[begin Materials provided]

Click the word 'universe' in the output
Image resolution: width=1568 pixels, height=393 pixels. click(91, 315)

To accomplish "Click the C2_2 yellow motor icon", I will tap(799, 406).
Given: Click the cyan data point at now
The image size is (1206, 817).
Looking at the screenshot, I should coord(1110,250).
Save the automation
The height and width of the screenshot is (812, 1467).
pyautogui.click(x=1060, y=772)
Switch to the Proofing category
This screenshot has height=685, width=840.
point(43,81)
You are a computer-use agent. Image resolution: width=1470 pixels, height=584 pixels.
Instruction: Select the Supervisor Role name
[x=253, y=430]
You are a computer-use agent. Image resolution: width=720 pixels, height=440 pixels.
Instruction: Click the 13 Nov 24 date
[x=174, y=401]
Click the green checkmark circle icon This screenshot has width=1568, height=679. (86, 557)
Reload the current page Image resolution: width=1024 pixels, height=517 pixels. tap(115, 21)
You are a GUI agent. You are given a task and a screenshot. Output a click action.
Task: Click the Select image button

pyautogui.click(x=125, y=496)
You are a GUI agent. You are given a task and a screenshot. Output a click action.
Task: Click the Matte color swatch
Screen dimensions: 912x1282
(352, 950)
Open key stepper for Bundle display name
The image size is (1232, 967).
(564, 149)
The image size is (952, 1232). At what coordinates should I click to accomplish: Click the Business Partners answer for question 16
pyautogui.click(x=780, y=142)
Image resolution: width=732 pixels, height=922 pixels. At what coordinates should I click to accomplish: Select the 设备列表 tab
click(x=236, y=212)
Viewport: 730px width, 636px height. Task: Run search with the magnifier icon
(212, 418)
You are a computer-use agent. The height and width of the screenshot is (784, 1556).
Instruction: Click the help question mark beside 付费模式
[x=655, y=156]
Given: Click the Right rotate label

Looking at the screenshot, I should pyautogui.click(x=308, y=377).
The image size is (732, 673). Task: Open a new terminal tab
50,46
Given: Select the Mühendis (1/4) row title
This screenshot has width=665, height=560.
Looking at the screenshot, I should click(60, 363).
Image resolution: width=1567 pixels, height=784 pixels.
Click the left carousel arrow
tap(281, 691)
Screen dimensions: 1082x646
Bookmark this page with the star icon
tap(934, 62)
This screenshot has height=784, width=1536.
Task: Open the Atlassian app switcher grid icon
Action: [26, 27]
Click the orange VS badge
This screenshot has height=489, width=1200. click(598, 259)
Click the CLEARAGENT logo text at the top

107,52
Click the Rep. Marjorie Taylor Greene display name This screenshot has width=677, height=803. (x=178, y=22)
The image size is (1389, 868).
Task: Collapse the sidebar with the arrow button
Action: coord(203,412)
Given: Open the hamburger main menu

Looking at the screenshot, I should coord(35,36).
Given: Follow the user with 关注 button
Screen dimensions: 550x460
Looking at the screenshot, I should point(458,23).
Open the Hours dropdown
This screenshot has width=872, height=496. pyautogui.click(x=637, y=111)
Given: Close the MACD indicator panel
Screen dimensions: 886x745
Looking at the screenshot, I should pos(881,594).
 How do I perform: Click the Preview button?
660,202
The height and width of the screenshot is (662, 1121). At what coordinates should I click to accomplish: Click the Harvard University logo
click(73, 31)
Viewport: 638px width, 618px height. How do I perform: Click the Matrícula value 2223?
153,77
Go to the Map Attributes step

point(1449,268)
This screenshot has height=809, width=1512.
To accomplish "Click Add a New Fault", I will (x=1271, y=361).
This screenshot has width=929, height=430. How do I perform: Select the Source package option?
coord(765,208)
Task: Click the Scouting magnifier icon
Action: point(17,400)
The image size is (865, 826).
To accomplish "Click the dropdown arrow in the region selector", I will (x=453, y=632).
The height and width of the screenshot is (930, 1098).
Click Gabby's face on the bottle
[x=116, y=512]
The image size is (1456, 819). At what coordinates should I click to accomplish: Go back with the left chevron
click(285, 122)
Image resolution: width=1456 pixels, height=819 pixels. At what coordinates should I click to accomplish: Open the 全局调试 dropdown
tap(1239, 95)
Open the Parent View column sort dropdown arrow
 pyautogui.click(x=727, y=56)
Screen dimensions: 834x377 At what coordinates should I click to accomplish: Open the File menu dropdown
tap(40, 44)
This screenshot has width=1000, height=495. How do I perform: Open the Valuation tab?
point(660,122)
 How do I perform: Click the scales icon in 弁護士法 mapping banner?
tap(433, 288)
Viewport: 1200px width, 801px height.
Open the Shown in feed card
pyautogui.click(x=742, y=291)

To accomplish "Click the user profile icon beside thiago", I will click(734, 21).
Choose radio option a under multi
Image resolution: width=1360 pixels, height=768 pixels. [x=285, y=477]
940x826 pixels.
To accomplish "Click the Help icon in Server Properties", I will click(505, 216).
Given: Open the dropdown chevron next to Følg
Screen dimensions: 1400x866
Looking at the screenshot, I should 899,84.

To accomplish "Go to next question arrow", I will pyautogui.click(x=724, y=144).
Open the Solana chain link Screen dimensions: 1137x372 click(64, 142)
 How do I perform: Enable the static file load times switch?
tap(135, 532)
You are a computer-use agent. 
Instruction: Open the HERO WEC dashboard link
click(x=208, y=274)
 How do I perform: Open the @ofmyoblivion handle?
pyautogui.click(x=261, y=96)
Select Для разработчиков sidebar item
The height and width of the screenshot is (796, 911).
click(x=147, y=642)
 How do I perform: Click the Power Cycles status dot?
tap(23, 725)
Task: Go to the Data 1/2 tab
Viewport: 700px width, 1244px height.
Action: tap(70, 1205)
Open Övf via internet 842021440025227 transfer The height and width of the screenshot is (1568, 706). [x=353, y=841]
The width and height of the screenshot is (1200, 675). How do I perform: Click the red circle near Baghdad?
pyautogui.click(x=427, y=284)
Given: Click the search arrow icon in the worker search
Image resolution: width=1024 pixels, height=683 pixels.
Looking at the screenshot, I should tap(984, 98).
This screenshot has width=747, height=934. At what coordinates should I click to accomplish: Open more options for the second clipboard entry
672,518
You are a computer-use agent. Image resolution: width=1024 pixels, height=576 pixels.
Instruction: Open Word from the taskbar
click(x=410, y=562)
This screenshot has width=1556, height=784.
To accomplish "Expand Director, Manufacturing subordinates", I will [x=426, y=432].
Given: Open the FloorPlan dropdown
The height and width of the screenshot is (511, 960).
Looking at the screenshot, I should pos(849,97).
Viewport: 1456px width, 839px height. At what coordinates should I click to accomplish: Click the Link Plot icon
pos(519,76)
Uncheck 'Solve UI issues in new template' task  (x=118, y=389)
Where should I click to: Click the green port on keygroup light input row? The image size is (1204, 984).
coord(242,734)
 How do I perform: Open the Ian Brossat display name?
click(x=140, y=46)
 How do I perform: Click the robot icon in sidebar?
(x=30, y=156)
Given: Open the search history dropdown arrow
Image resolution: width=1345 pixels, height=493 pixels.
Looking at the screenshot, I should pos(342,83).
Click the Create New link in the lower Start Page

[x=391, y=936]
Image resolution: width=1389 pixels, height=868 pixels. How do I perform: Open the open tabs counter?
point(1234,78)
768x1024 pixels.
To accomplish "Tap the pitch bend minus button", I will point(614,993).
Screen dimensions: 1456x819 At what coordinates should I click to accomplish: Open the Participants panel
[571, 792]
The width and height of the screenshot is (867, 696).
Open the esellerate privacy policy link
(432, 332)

[end Materials provided]

-- Task --
Gather every line of the material above that contains the word "magnifier", matching case exactly.

-- Answer to this problem --
Viewport: 730px width, 636px height. Task: Run search with the magnifier icon
Task: Click the Scouting magnifier icon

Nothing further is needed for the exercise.